San Francisco also replaced veteran receiver Pierre Garçon – who played in eight games in each of his two seasons with the 49ers – with two prominent picks taken on Day 2 of the draft: South Carolina’s Deebo Samuel and Baylor’s versatile Jalen Hurd. Hurd will begin his career as a wideout that could eventually switch to tight end, given his 6-foot-5, 226-pound frame.
“What separated Deebo and Jalen,” Shanahan said, “is we felt they were the two most physical players out of all the receivers in the draft.”
The 49ers are hoping the improved pass rush surrounding budding star tackle DeForest Buckner can lead to more turnovers after they set the NFL record in 2018 for the fewest in a season with just seven, including two interceptions. Quarterbacks had a 105.4 passer rating against San Francisco, the second-highest number in the NFL. With Samuel and Hurd, the goal is to improve the league’s least-effective red zone offense; the 49ers scored touchdowns on just 41 percent of their trips inside the opponent’s 20-yard line.
Biggest 2019 concern
Focusing on the pass rush and giving Garoppolo weapons in the passing game meant the 49ers ignored a crucial area of concern from the last two seasons: the secondary.
Shanahan and Lynch decided not to bring in a premier free agent despite entering the offseason among the league leaders in salary cap space. Instead, they gave minimal one-year deals to former first-round picks Jason Verrett and Jimmie Ward, the team’s 2014 first-round pick who ended four of his five seasons on injured reserve with fractured bones.
Verrett, a 2014 Pro Bowler, could be a favorite to start opposite Richard Sherman. But like Sherman last year, he’s coming off an Achilles tear and has only played in five games over the last three seasons. That puts pressure on former third-round draft picks Ahkello Witherspoon and Tarvarius Moore to develop into reliable contributors.

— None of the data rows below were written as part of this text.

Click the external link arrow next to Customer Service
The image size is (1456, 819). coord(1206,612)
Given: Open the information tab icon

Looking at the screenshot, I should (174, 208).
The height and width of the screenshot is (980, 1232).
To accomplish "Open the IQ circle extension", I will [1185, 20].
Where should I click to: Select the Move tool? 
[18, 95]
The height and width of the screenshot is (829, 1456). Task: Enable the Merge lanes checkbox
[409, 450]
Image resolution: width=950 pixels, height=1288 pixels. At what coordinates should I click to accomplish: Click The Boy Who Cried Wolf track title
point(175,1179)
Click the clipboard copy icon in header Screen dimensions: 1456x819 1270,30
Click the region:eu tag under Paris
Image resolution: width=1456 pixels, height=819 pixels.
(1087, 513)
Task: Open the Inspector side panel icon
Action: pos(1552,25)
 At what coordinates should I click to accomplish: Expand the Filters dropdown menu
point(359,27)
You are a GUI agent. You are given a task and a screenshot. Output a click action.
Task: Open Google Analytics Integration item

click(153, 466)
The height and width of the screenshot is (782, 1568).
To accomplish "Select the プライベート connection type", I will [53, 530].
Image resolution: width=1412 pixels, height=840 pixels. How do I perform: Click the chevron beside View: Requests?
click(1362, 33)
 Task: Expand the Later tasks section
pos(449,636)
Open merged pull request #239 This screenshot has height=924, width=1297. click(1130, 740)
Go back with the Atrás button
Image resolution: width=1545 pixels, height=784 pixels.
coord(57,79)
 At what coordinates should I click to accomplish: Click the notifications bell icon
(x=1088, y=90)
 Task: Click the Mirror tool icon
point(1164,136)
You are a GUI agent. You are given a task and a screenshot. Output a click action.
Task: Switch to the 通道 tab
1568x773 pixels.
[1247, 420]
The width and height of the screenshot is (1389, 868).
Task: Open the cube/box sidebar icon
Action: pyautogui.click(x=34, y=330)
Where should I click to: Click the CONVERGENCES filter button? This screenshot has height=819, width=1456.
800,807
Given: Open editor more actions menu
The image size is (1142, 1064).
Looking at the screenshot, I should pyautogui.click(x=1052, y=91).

The team’s cornerbacks failed to register an interception last season while Witherspoon struggled to replicate his promising rookie campaign and Moore felt the pains in his transition after playing safety in college. Sixth-round pick Tim Harris, who may have been drafted earlier if not for two season-ending injuries at Virginia, was the only other addition of note at cornerback. And the team used a fourth-round pick on a punter, Mitch Wishnowsky, rather than address the secondary during a crucial portion of the draft.
“We’ve got to cause more havoc on that quarterback so he throws some wild passes that do come to us,” Shanahan said, “and if they drop too many, then we’ll have to put our receivers there.”
Putting trust in the secondary to improve on last season without making any premium investments could ultimately define the way Shanahan and Lynch are viewed in 2019.
And if the secondary is among the reasons the 49ers find themselves outside the playoff picture next December, it’ll be fair to ask CEO Jed York if he remains confident in their ability to put together a winning roster after three seasons of coming short of Lynch’s “high expectations, high standards.”